VersionBenchmarks.jl

Author jkrumbiegel
Popularity
8 Stars
Updated Last
1 Year Ago
Started In
November 2021

VersionBenchmarks

A package to run benchmarks of different versions, branches, or commits of packages against each other on multiple Julia versions.

It is especially useful for measuring time to first plot (TTFP) or using latency of packages, because these can only be measured once per Julia session. VersionBenchmarks.jl runs each code file multiple times with a fresh Julia process for each run.

Here is a simple example testing latest master against v1.0.0 for the DataFrames package, once for the default julia command and once with Julia 1.9.

using VersionBenchmarks

df = benchmark(
    [
        Config("master", (name = "DataFrames", rev = "master")),
        Config("1.0", (name = "DataFrames", version = "v1.0.0")),
        Config("master", (name = "DataFrames", rev = "master"),
            `/Applications/Julia-1.9.app/Contents/Resources/julia/bin/julia`),
        Config("1.0", (name = "DataFrames", version = "v1.0.0"),
            `/Applications/Julia-1.9.app/Contents/Resources/julia/bin/julia`),
    ],
    "dataframes.jl",
    repetitions = 10,
)

The Config struct has three arguments.

  1. A name that summarizes the packages being used.
  2. A NamedTuple or a Vector{NamedTuple} (if multiple different packages should be tested together) that serve as input arguments for Pkg.PackageSpecs which should be installed. Typical keys are name, url, path, rev, version and subdir. For example, to use a local repository where you want to check a specific commit with hash "a7e55f3", you could use (path = "path/to/repo", rev = "a7e55f3").
  3. Optionally, a command to run Julia (julia by default).

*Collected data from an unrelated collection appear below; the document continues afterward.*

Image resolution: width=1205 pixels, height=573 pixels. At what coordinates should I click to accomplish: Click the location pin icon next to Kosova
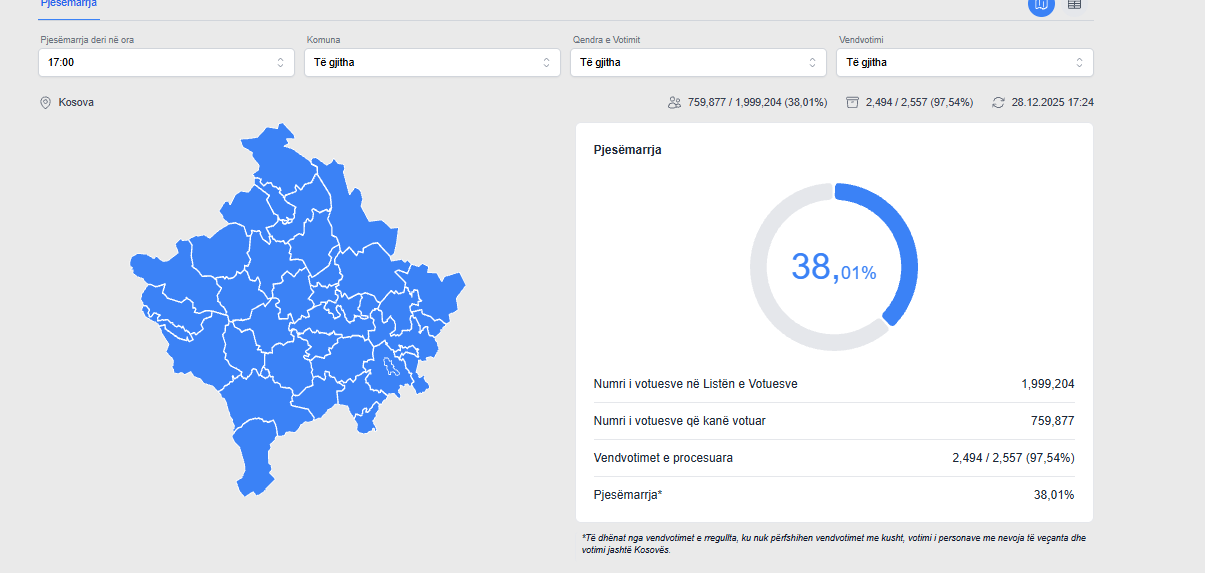45,102
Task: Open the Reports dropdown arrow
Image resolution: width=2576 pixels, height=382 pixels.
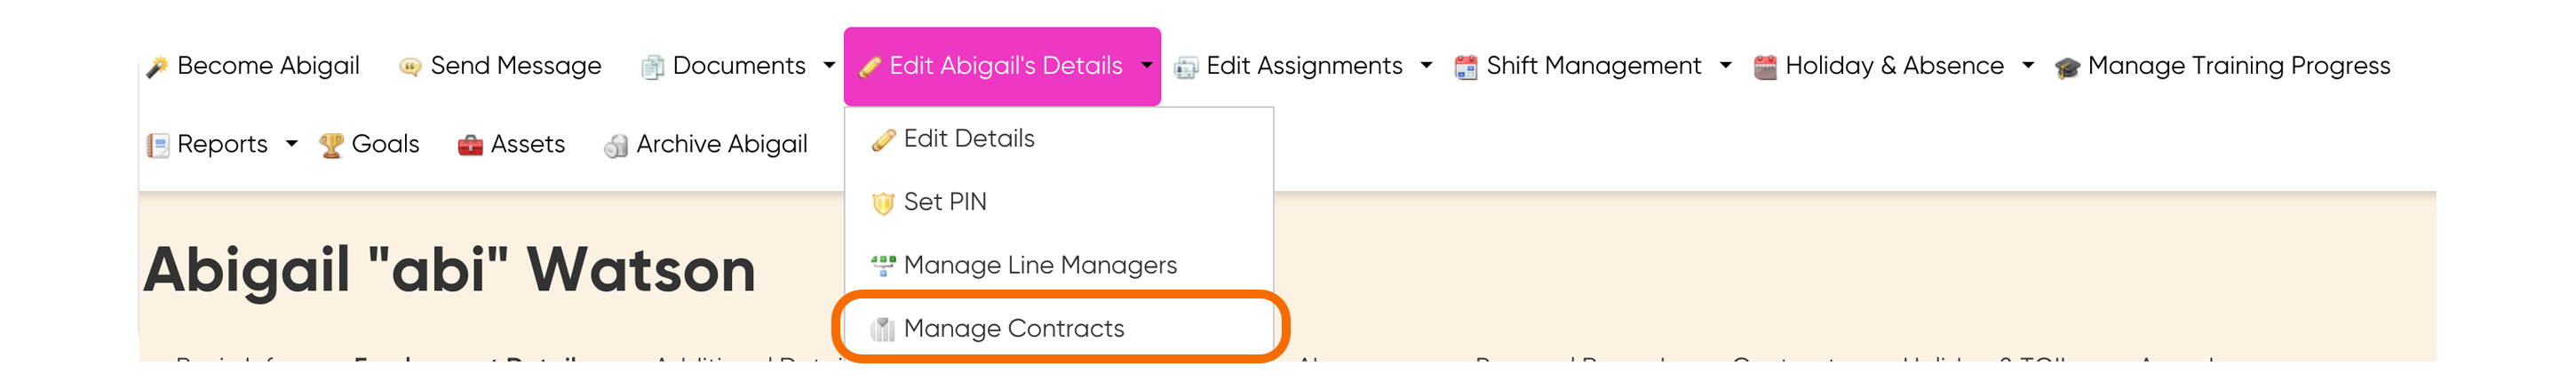Action: pos(292,144)
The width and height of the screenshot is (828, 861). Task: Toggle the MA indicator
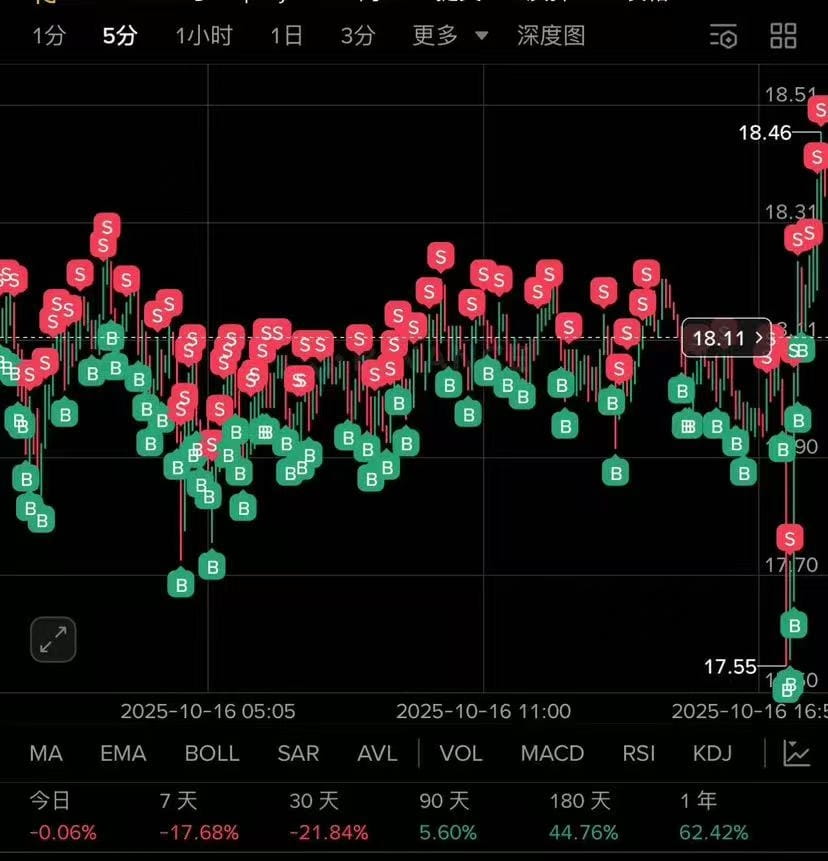coord(46,753)
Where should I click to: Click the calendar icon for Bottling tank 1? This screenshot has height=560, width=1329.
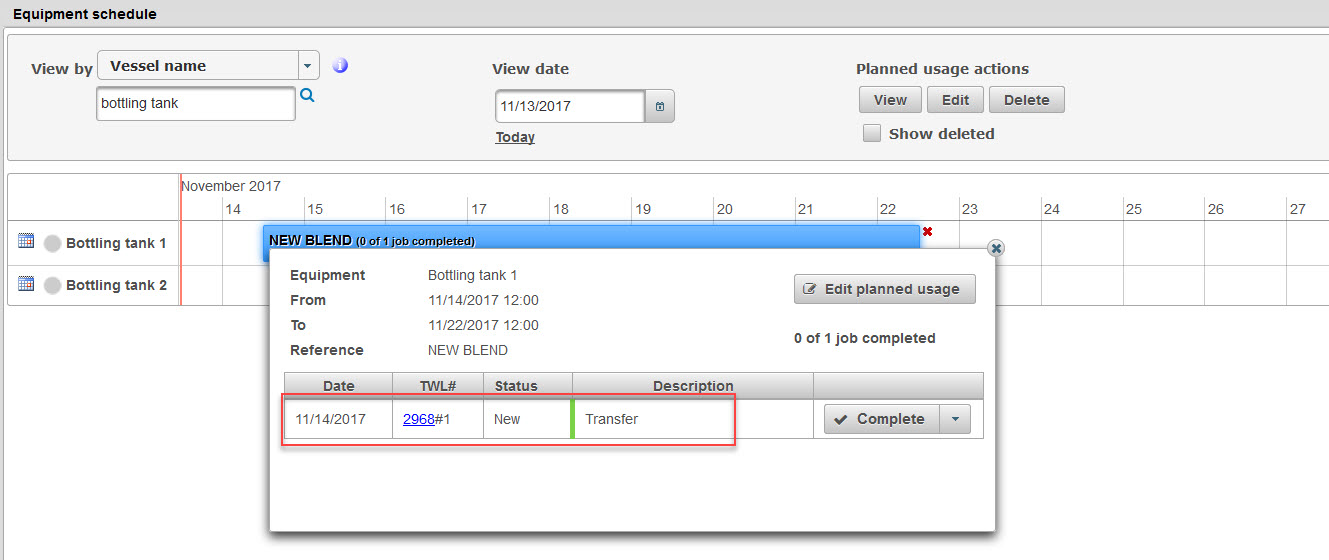27,241
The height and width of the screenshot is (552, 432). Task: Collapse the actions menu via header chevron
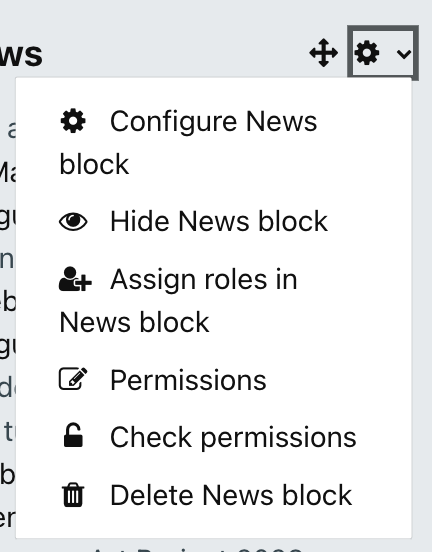tap(403, 54)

You can supply one code file or a vector of code files. Each file is run for n repetitions, with Configs alternating so that the samples for one Config are spaced apart in time. This guards against misinterpreting system performance fluctuations over time as significant differences between Configs.

Benchmark macros

There are two macros you can use in your test code. They measure timings and allocations and write the results out to the collecting process automatically.

The first macro is @vbtime which behaves similarly to @time, measuring runtime, garbage collection time, and allocations. This macro is run once with each repetition and can be used to measure things like using latency or time to first plot.

The second macro is @vbbenchmark which is a wrapper for BenchmarkTools.@benchmark. This macro should be used with any code that can be run multiple times per session, so everything that doesn't measure first-use compilation latencies. Because it already runs its code multiple times to get a more accurate estimate, it's not necessary to run it on each repetition. Therefore, @vbbenchmark runs only on repetition 1.

The example code file, dataframes.jl, could look like this. The using statement and the first DataFrame construction can only be measured once per repetition, so they use @vbtime. The DataFrame constructor can be measured with @vbbenchmark.

@vbtime "using" begin
    using DataFrames
end

@vbtime "first_df" begin
    DataFrame(a = 1:10)
end

@vbbenchmark "DataFrame" begin
    DataFrame()
end

You can call these functions on the resulting DataFrame:

VersionBenchmarks.summarize_repetitions(df)
VersionBenchmarks.plot_summary(df [, :time_s]) # can change second arg to :allocations or :gctime

For example:

VersionBenchmarks.plot_summary(df)

demo

VersionBenchmarks.plot_summary(df, :allocations)

demo